§ WORK INSTRUCTIONS: Transcribe the records below exactly.

Start of GIVEN DATA

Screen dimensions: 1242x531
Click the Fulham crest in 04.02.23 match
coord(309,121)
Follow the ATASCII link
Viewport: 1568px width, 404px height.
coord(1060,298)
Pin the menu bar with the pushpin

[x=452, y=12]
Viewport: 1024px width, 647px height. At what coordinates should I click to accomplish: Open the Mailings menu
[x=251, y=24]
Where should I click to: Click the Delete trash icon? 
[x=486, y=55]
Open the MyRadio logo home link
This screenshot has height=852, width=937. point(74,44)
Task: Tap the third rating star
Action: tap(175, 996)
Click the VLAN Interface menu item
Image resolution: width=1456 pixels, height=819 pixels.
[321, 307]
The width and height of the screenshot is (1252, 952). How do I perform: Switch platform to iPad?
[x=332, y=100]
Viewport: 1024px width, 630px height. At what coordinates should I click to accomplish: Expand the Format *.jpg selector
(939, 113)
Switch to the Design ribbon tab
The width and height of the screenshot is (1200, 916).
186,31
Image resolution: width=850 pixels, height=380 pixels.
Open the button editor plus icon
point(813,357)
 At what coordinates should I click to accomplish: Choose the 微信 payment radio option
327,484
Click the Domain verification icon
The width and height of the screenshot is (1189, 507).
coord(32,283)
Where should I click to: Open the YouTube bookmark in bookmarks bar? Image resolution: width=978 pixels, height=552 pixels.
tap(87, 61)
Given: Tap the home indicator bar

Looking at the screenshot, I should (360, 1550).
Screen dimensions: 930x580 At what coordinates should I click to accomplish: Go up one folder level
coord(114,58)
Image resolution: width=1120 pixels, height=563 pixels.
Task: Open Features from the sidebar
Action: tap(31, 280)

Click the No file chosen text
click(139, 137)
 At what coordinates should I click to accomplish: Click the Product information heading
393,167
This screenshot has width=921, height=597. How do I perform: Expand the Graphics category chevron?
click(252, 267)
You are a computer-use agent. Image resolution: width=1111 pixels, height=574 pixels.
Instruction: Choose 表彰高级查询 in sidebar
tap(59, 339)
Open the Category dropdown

End of GIVEN DATA

§ ANSWER SPACE:
Screen dimensions: 1242x531
Click the Fulham crest in 04.02.23 match
coord(309,121)
Follow the ATASCII link
Viewport: 1568px width, 404px height.
coord(1060,298)
Pin the menu bar with the pushpin

[x=452, y=12]
Viewport: 1024px width, 647px height. At what coordinates should I click to accomplish: Open the Mailings menu
[x=251, y=24]
Where should I click to: Click the Delete trash icon? 
[x=486, y=55]
Open the MyRadio logo home link
This screenshot has height=852, width=937. point(74,44)
Task: Tap the third rating star
Action: tap(175, 996)
Click the VLAN Interface menu item
Image resolution: width=1456 pixels, height=819 pixels.
[321, 307]
The width and height of the screenshot is (1252, 952). How do I perform: Switch platform to iPad?
[x=332, y=100]
Viewport: 1024px width, 630px height. At what coordinates should I click to accomplish: Expand the Format *.jpg selector
(939, 113)
Switch to the Design ribbon tab
The width and height of the screenshot is (1200, 916).
186,31
Image resolution: width=850 pixels, height=380 pixels.
Open the button editor plus icon
point(813,357)
 At what coordinates should I click to accomplish: Choose the 微信 payment radio option
327,484
Click the Domain verification icon
The width and height of the screenshot is (1189, 507).
coord(32,283)
Where should I click to: Open the YouTube bookmark in bookmarks bar? Image resolution: width=978 pixels, height=552 pixels.
tap(87, 61)
Given: Tap the home indicator bar

Looking at the screenshot, I should (360, 1550).
Screen dimensions: 930x580 At what coordinates should I click to accomplish: Go up one folder level
coord(114,58)
Image resolution: width=1120 pixels, height=563 pixels.
Task: Open Features from the sidebar
Action: tap(31, 280)

Click the No file chosen text
click(139, 137)
 At what coordinates should I click to accomplish: Click the Product information heading
393,167
This screenshot has width=921, height=597. How do I perform: Expand the Graphics category chevron?
click(252, 267)
You are a computer-use agent. Image resolution: width=1111 pixels, height=574 pixels.
Instruction: Choose 表彰高级查询 in sidebar
tap(59, 339)
Open the Category dropdown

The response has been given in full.